Done lots of work, ate lots of chocolate, saw some family from ‘cross the pond. The Dr dragged me out into the sunshine yesterday and we explored the posher, greener bits around where we abode.
Went to the Dulwich Picture Gallery and its busy Canaletto in England exhibition (on until 22 April). The DPG (as it’s known to the hood) only has a moderate exhibition space, which was crammed with a great wealth of pics large and small, plus a great wealth of fellow browsers.
Canaletto was in England between 1746-55, and his main interest was evidently the architecture. Just as in his famous Venetian efforts, grand buildings look majestic beneath a great deal of pretty sky. The people who give scale and a clue to the period are constructed from crude spheres and cylinders – more marionettes than they are people. On close inspection I have to admit I was rather reminded of Trumpton.

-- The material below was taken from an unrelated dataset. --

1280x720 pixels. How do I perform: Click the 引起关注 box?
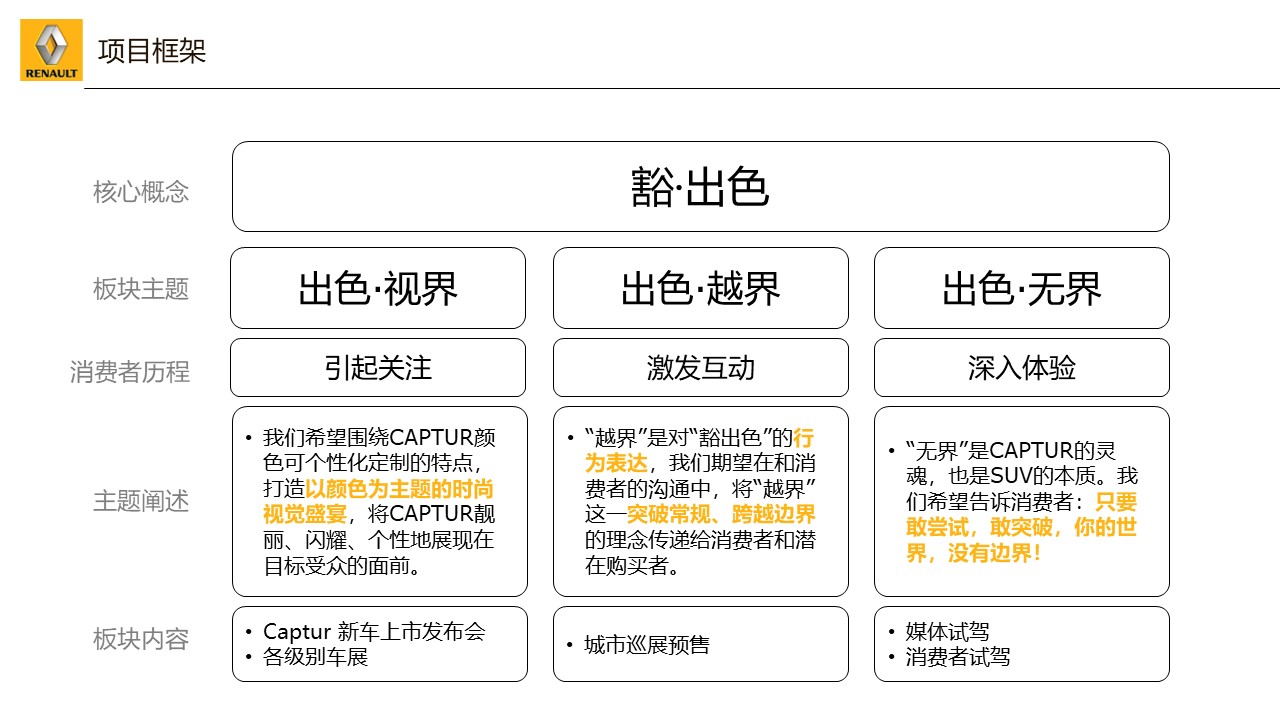[378, 368]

The epic views of the skyline above the Thames show a vibrant and complex metropolis, its most modern (then) constructions showing Venetian influence. Westminster Abbey and St Paul’s loom hugely over the rest of the city, but it’s fun to spot the odd other landmark – the roofs of Westminster and the Banqueting Hall, the square tower of the cathedral at Southwark.
Also on record is the building of Westminster Bridge (the one Daleks famously queued upon, and where Eccles and Rose first held hands).
I found the pen-and-ink sketches of far more appeal than the oils. Perhaps it’s the quick movement of the marks on the paper that give them more life and vibrancy. Perhaps the lack of glossy colour makes them more dirty and lived in. Or perhaps they look more comic strip and trendy. I also like seeing the working, and the sketches include notes for later colouring-by-numbers and hastily scrawled other detail.
As is the law in these matters, the few postcards missed all of our favourites, so I splashed out on the £25 book. We wended our way up the sunshiny hill and found a pub with a garden and lunches.
Back home to the grindstone until getting on for 10, and got most of what I’d planned finished off. Then snuggled up with the Dr to watch nothing on telly, flipping channels and bothering the cat.
At one point we moved from UKHitler, showing Eva Braun’s holiday movies, to 8 Women starring Catherine Deneuve. This – in those moments we saw of it – seemed a muddle of pretentious old cliché and was not, I said, a little French.
“The Nazis were better,” said the Dr. And then added (she said as a joke), “They made for better television”.
Spent the rest of my bank holiday being warned of terrible dooms that would follow repeating her words here.